Creamy chicken curry


This is a version of an absolutely delicious Nigel Slater recipe. I can’t honestly claim it’s better than the original, but it is a bit more toddler friendly.

Served 2.5. Bert ate so much we’re worried we’ll wither away as he swells to giant proportions.

1 teaspoon cumin seeds

The seeds from 10 cardamom pods

1/2 teaspoon chilli flakes

1 tablespoon sunflower oil

2 small onions, diced

3 cloves garlic, crushed

400g diced chicken

1 teaspoon turmeric

1/2 teaspoon cumin seeds

6 diced tomatoes

4 tablespoons plain yoghurt

Juice of half a lemon

1 tablespoon creme fraiche

Small bunch of coriander, finely chopped.

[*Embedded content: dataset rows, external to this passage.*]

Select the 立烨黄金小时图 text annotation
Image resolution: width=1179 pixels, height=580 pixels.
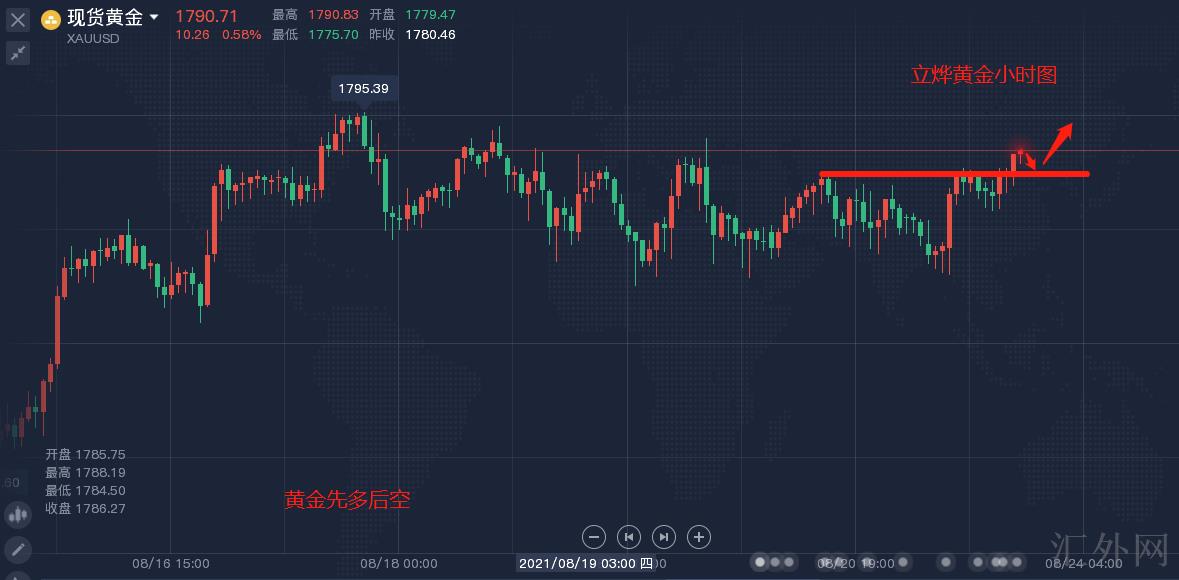point(983,75)
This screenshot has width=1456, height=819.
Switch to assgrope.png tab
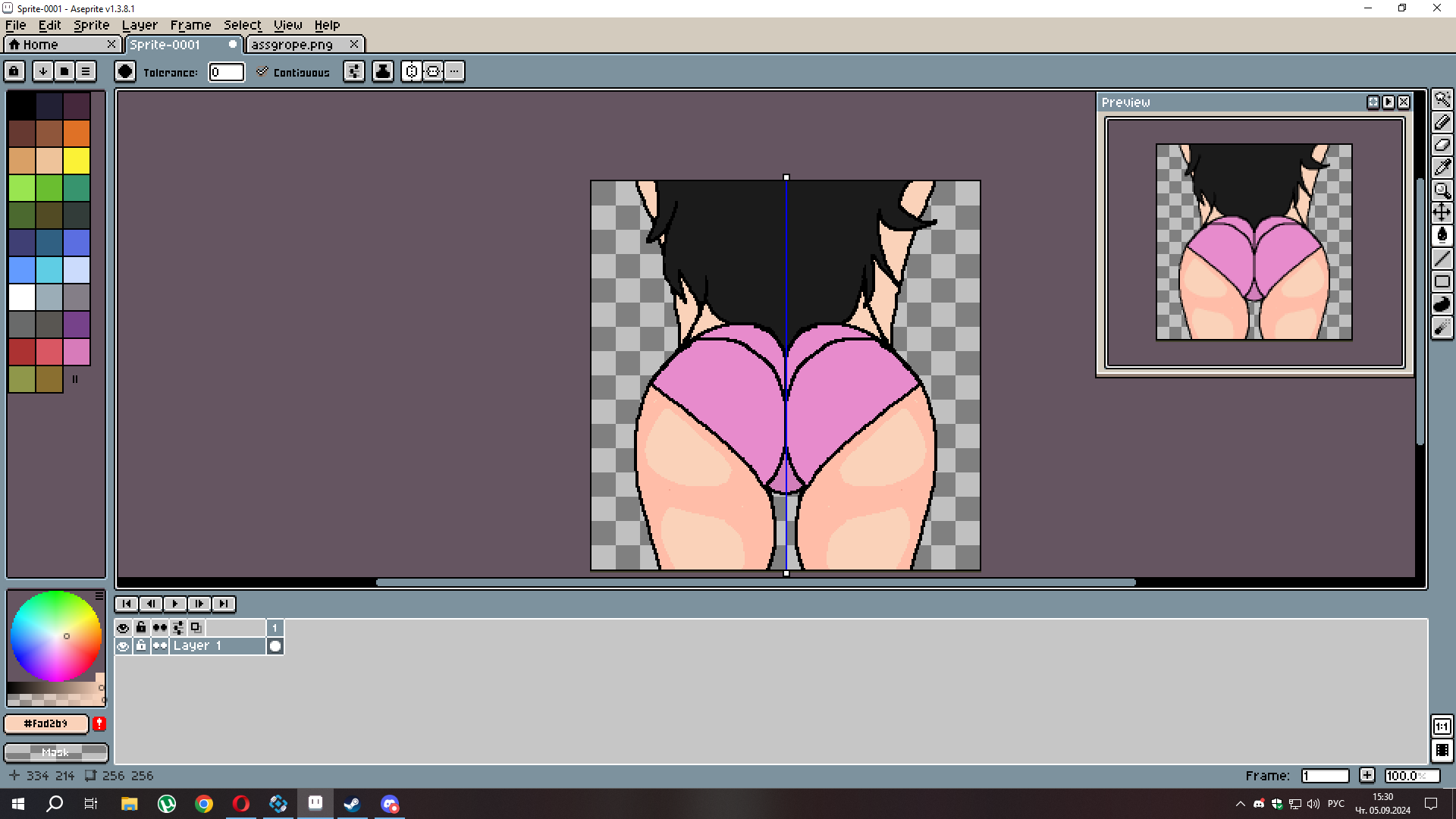click(x=293, y=45)
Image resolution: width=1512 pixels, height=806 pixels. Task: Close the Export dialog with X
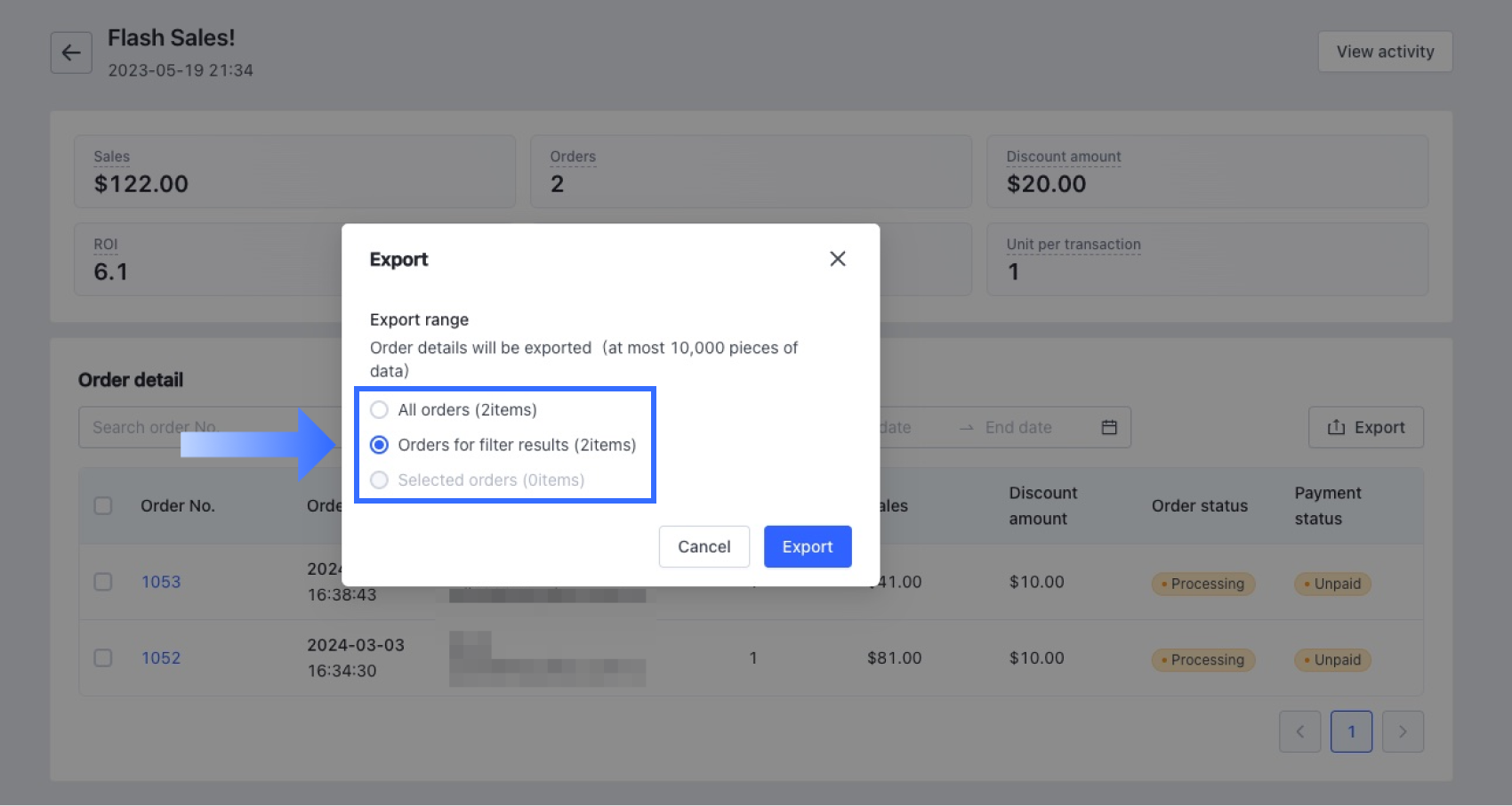(x=837, y=259)
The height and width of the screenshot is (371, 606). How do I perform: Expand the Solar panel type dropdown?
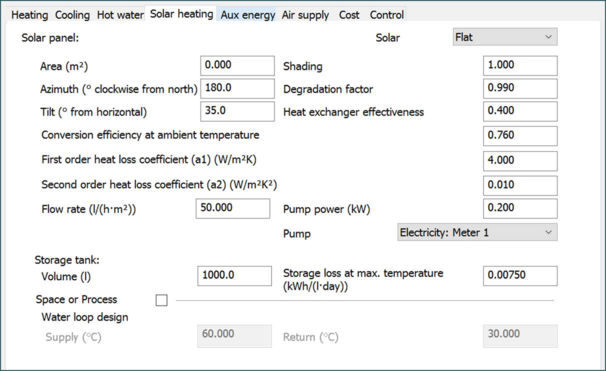(x=505, y=37)
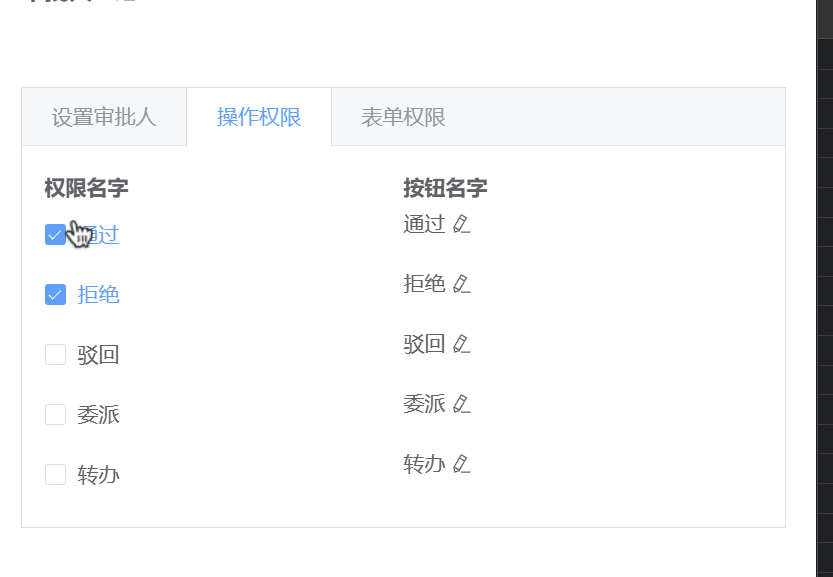This screenshot has width=833, height=577.
Task: Switch to the 设置审批人 tab
Action: [x=104, y=117]
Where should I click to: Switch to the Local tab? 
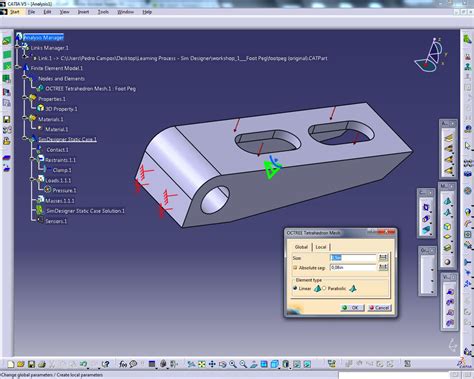[x=321, y=247]
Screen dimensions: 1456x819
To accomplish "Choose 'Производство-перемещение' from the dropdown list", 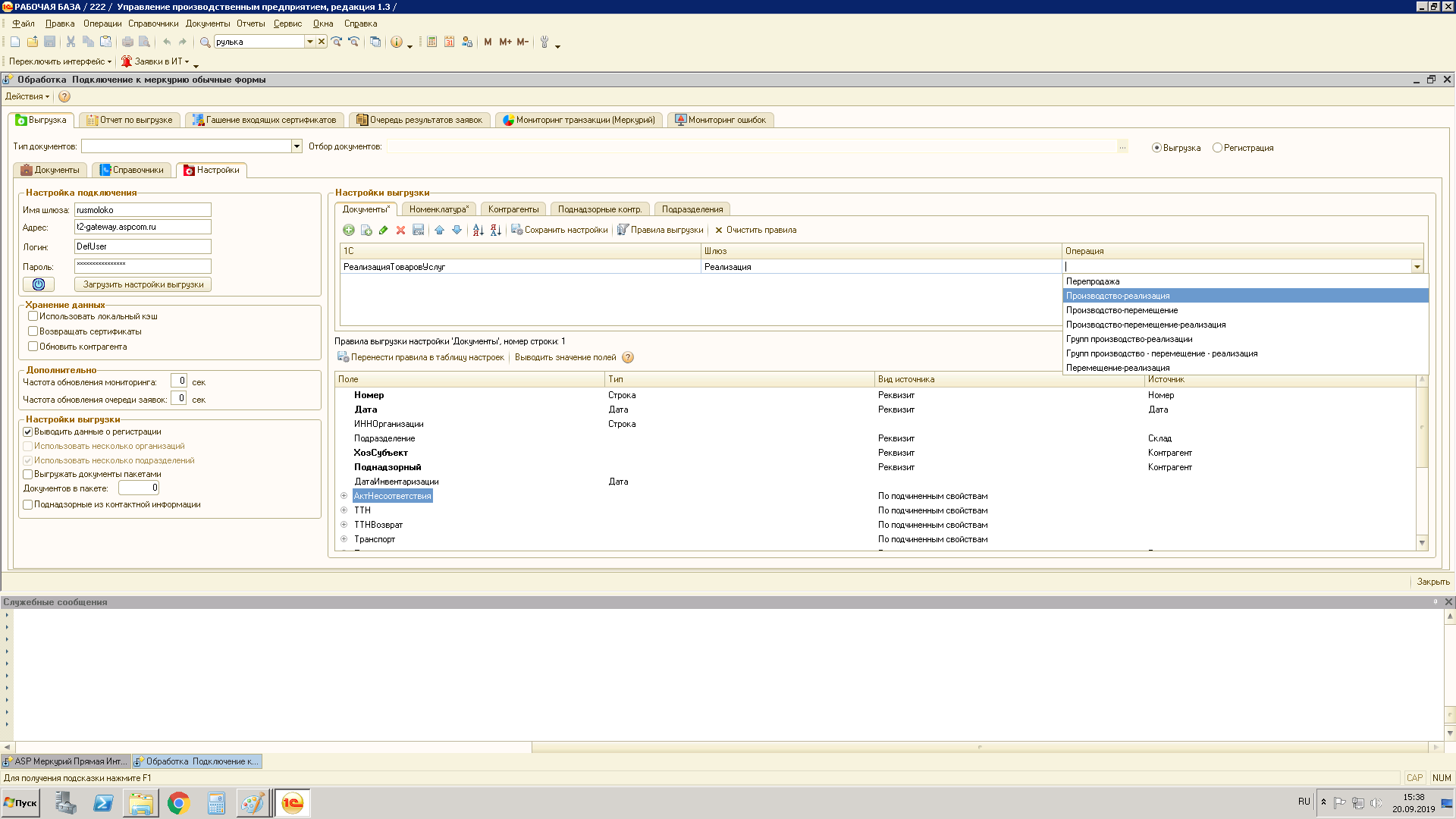I will click(x=1122, y=310).
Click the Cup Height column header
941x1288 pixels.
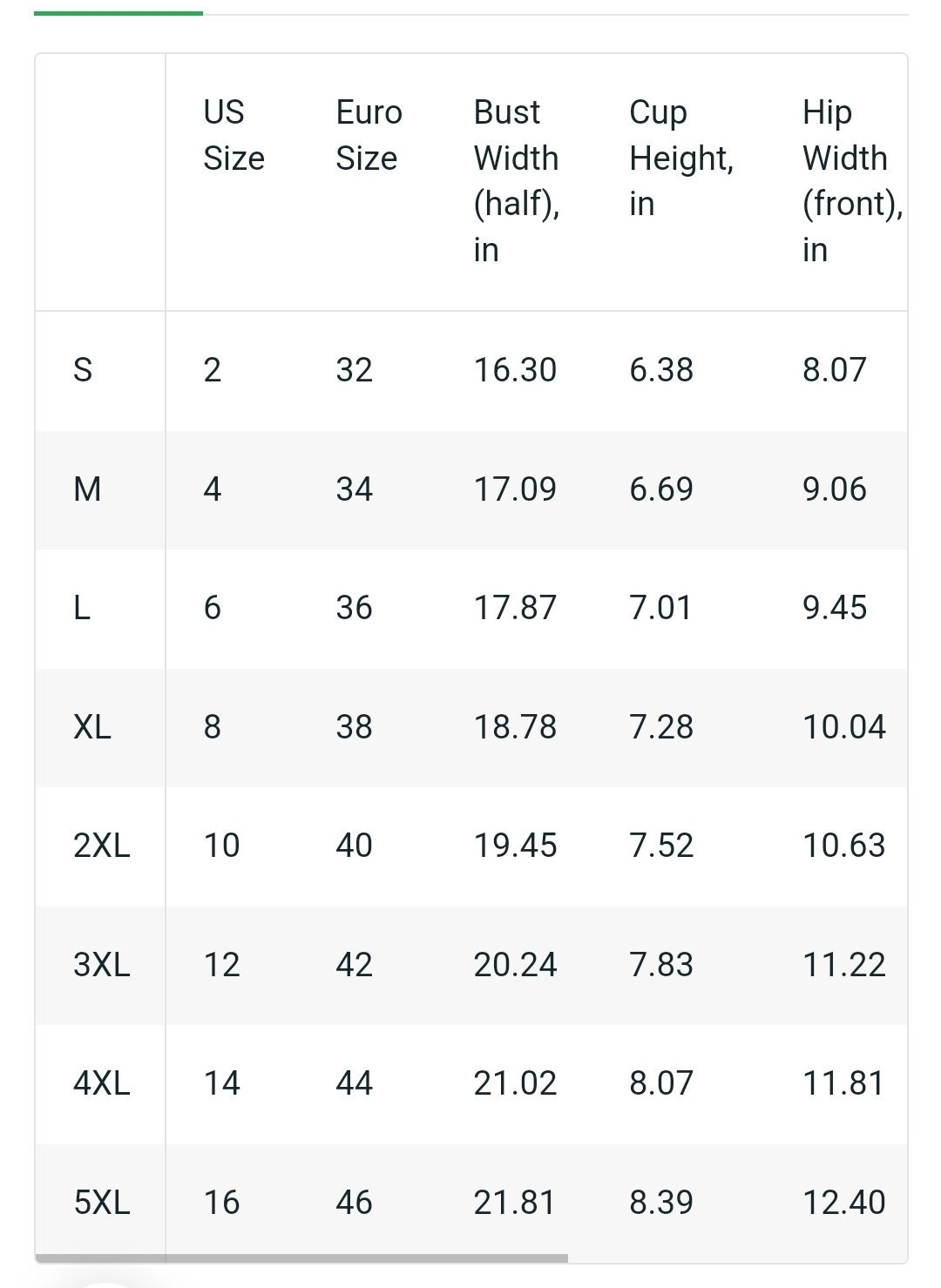coord(681,158)

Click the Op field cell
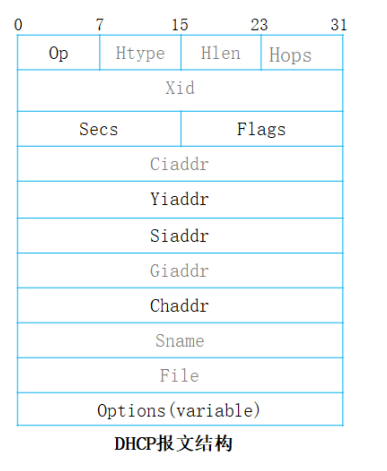coord(58,53)
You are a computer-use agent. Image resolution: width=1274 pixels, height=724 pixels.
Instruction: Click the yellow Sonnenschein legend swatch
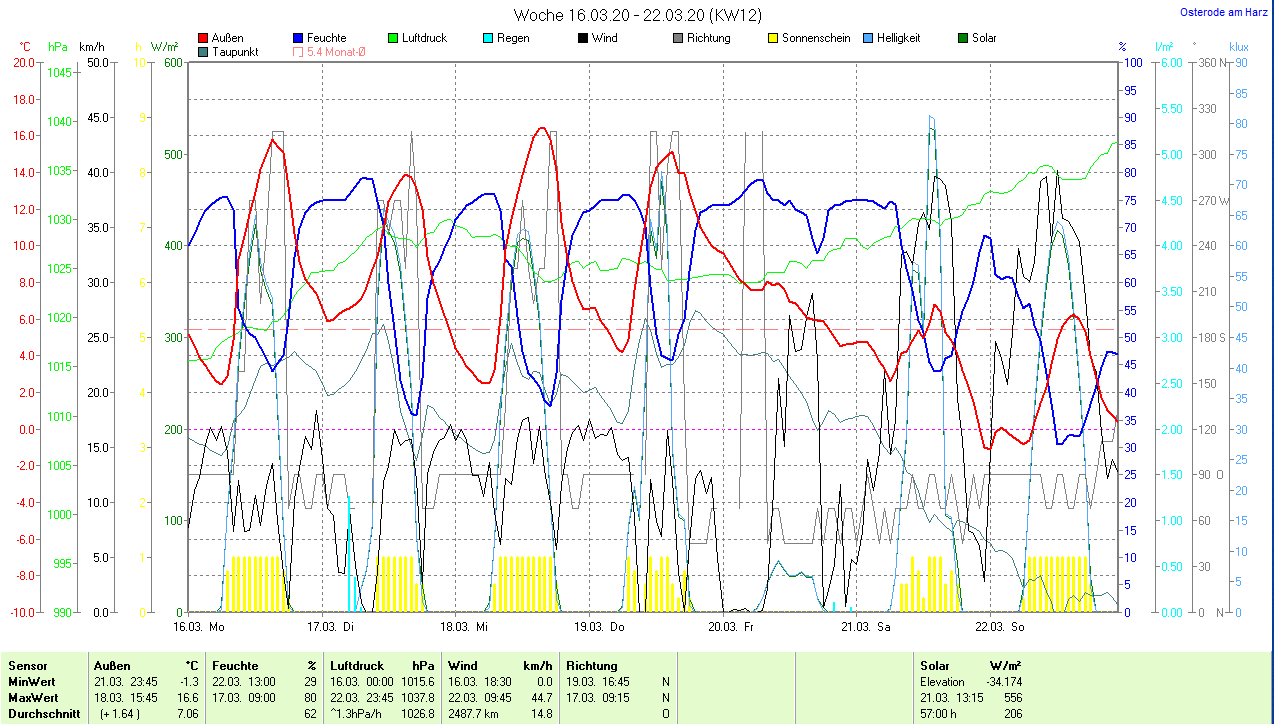tap(773, 38)
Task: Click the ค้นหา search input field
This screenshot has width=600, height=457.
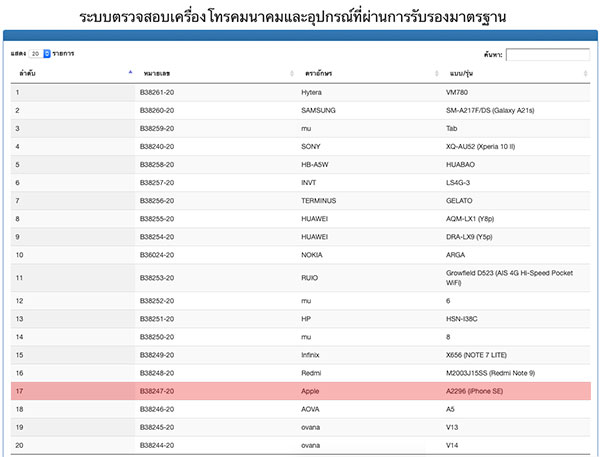Action: [x=547, y=54]
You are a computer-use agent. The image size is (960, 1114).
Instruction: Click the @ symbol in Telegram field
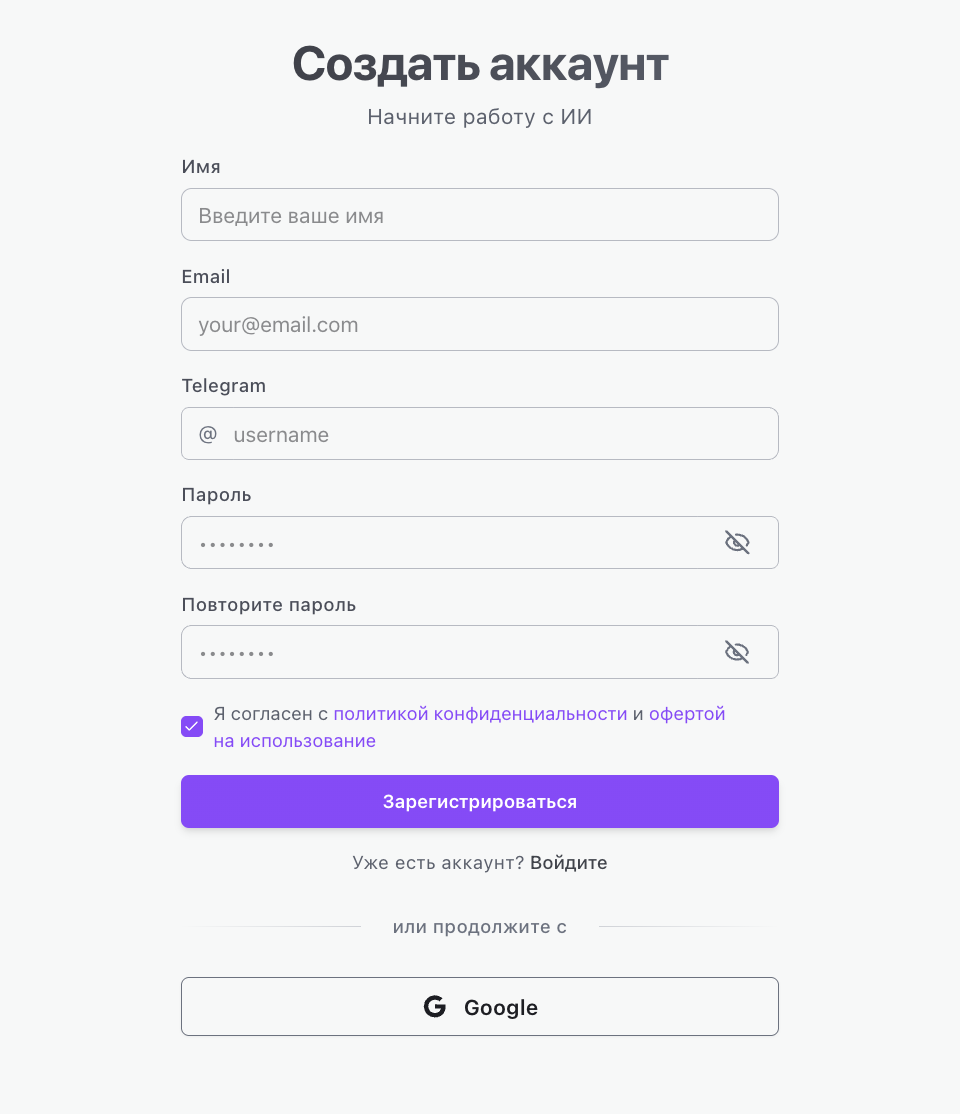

Crush the teaspoon of cumin seeds with the cardamom seeds, combine with the sunflower oil and chilli flakes and then toss the chicken in the oily spice. Fry the onion, garlic and turmeric in a bit more oil, then add the rest of the cumin seeds, the chicken, the tomatoes and the yoghurt. Bring to a fast simmer then turn the heat down and cook for about 30 minutes.

Remove the chicken, add the lemon juice and turn the heat right up, reducing the yellow sauce down to a thick sludge. Then return the chicken and stir through the creme fraiche and coriander. We had ours with rice and spicy cauliflower.

Bert’s hair was a beautiful, crisp, pale yellow by the end of this meal.